If she has a long established history of irresponsibility and hanging out with criminals, I would not help her get a gun.

I would wonder, myself, what kind of criminal record she herself might have.

She is bad news waiting to happen.

Sure, she has a right to self-defense.

But, if I were in that situation, I would have the inalienable right to choose whom I would and would not assist.

She would be a big fat NO!

hillbilly
 
If I were you, I would direct her to a good firearms instructor. Don't train her yourself, don't take her to the range, and avoid giving her any advice on anything but finding a good firearms instructor. If she does end up mis-using a gun, you don't want anyone coming back to you claiming you "enabled" her.

She has the right to defend herself, but that also means she has to take responsibility for that right. If she really wants a gun, she needs lots of training, especially if she is going to have to defend herself with it. I would try to get your wife to tell her this as well. Clementine might be more willing to get training if she could find a class that had several other women in it.

One last thought (this coming from the very paranoid part of my brain), considering her past, make sure your firearms are nice and comfy in a very secure place where prying hands can't get to them. Ammo too.

Good Luck!
 
I guess as long as it doesn't infringe on your rights, its okay...but someone else's rights....screw them?
Rights without any responsibility...sounds like a really good plan. :rolleyes:

Let her decide whether or not she wants to straighten her life out. Then - and only then - should she get so much as near a gun.
 
Atc1Man said:
Werewolf,
REad your own signature for crying out loud. I guess as long as it doesn't infringe on your rights, its okay...but someone else's rights....screw them?



I'm not advocating giving her the gun, I wouldn't want that responsibility. However, by encouraging safe gun ownership, you never know what effect that might have on her.

Atc - I would never ever consider denying the woman in question the right to purchase a firearm if she so desires. Heck - I believe that a convicted felon, violent or not, should have his rights restored the day he completes his sentence and be permitted to own firearms.

But the question was not whether or not the woman has the right to own a firearm but whether or not she "should" own a firearm. IMHO based on Smurfslayer's description of her she is nothing more than an accident waiting to happen.

I'm sure that you would agree that drugs, alcohol and criminal associates don't mix well with guns. So I asserted (in what I imagined was a humorous manner) that Smurf should dissuade both his wife and her friend from her acquiring a firearm while she's in her present condition.

If she chooses to acquire one anyway - which is definitely her right - and the worse case occurs then she should be prosecuted to the full extent of the law.
 
Let's think about this folks -- the woman sounds like a b&^%!, so as a law abiding gun owner that doesn't appreciate getting blamed for what idiots like this woman does -- tell her to get pepper spray. I studied martial arts until I owned a gun (and ran out of cash for the martial arts lessons)...

====

## YOUR GOAL
Continue the forum thread about whether to help a woman with a troubled past get a gun, starting after its last sentence. The rows that come next are separate material and have no connection to the gun discussion.

====

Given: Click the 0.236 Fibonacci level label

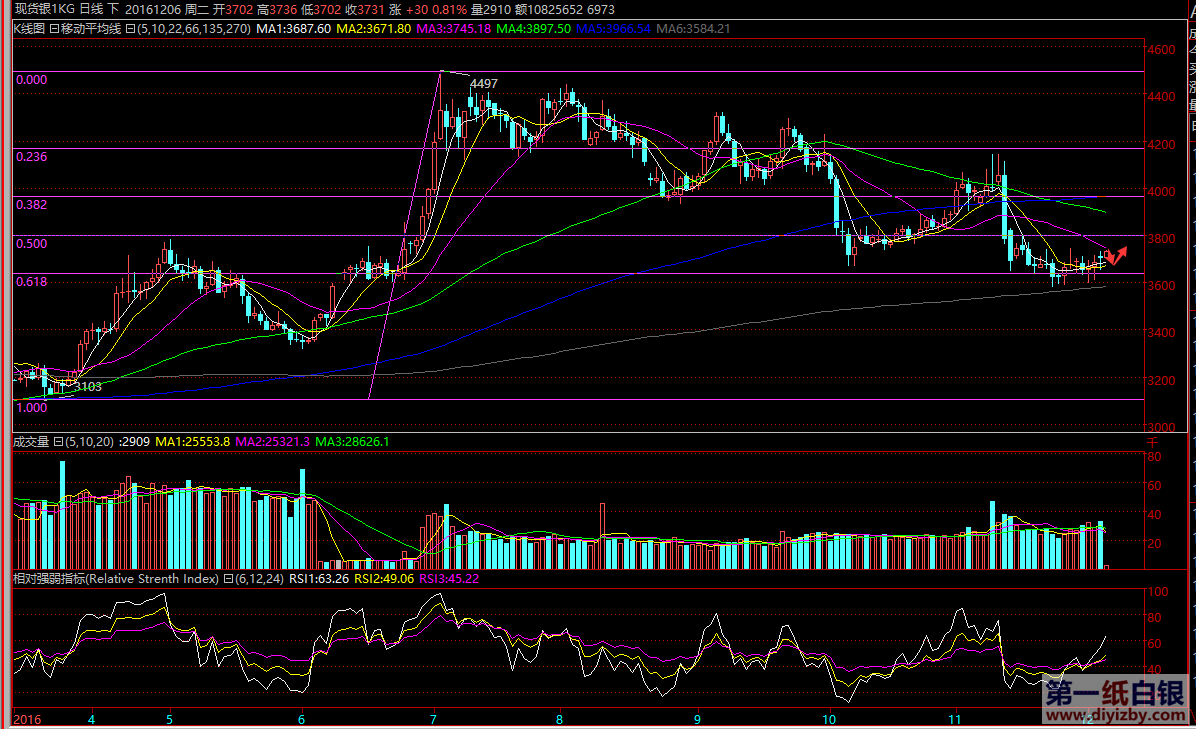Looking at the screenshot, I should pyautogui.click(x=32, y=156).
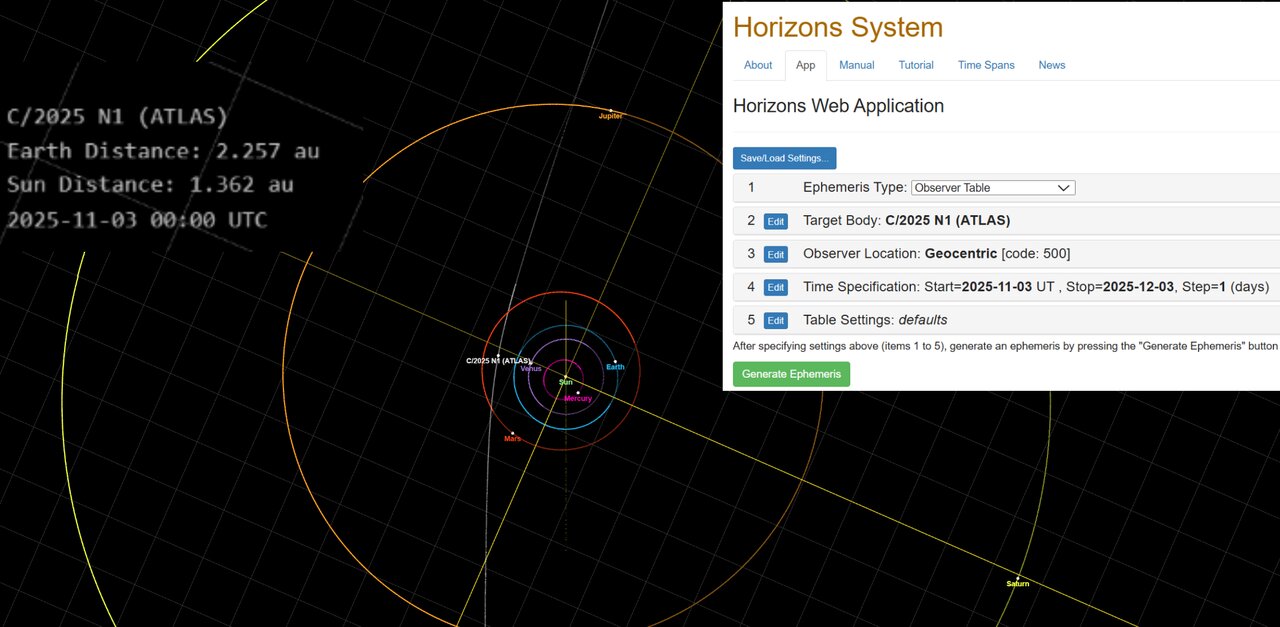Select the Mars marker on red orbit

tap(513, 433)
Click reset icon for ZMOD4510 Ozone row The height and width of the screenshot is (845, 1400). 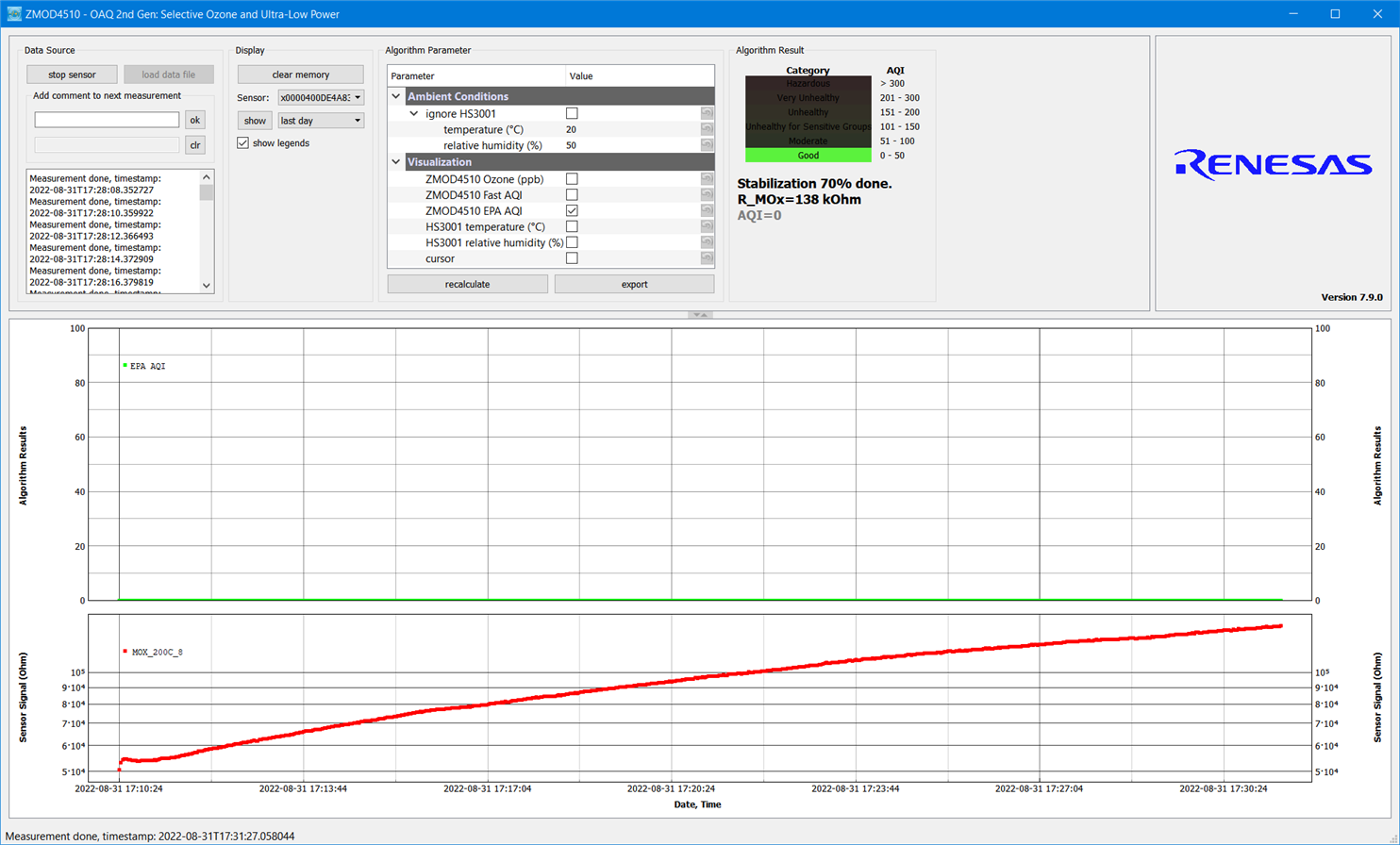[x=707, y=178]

====

## EXPECTED ANSWER
I'm a lady shooter and I don't believe an anti should have a right to own a gun. There should be a third amendment to bar actors, antis and idiots from purchasing them or using them for any reason, including pictures or films. Where is it written she needs a gun for self defense? She's a drinker with a mean streak -- sounds like a bad idea. Encourage her to take that $200 for a martial art school and think about it a year or two. I don't care what you wife says -- tell her you're too law abiding to encourage someone that's this much of a high risk.
 
I would help her. She's likely to wind up with a gun anyway, and desperately needs GOOD training.

There would be a caviat: I'm not going to just show her how to use a gun and walk away. She need to go through training on the law of firearms ownership and the legal reprocussions of using a firearms for self-defense. She has no idea. Many people, once they realize what can happen if the shoot someone in self-defense lose all interesting in owning one.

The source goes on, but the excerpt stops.